TO DO: Render the items from the line that contains "Viewport: 769px width, 432px height." through the line that contains "the latitude value", both included, as a numbered list with blank lines omitted. Leave the pictures out of your answer.

DATA ENTRIES:
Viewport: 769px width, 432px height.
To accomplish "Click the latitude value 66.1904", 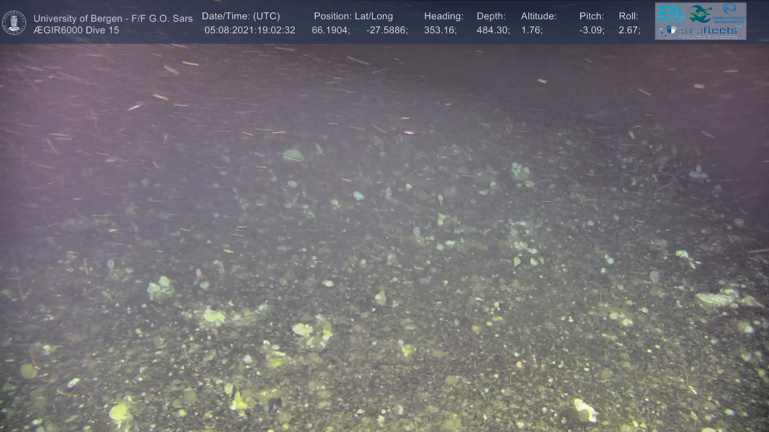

...

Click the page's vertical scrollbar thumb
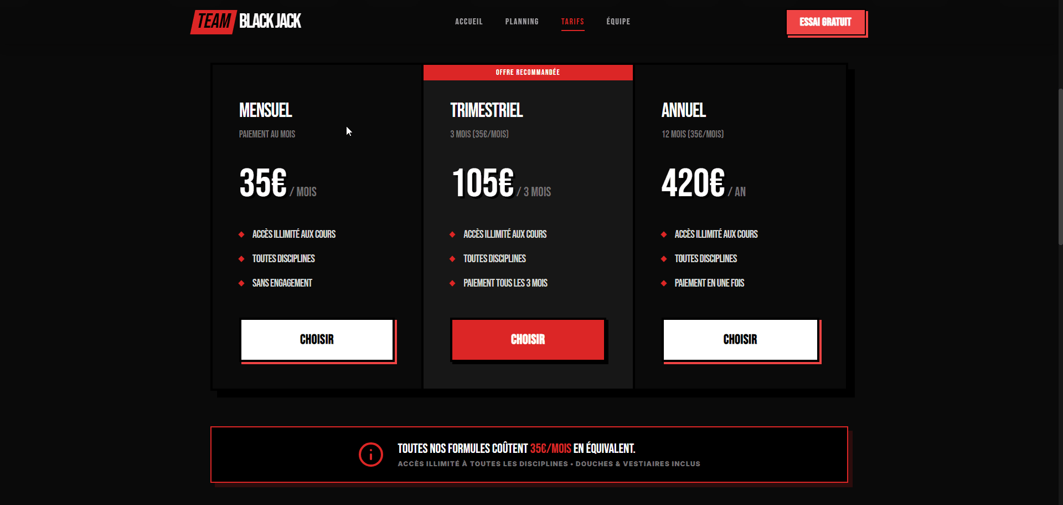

* * *

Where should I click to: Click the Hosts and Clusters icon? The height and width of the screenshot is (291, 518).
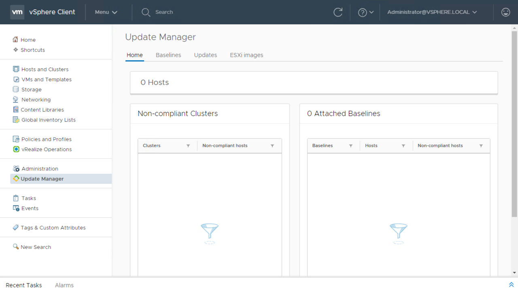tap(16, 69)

FINISHED TASK:
1. Viewport: 769px width, 432px height.
2. To accomplish "Click the latitude value 66.1904", 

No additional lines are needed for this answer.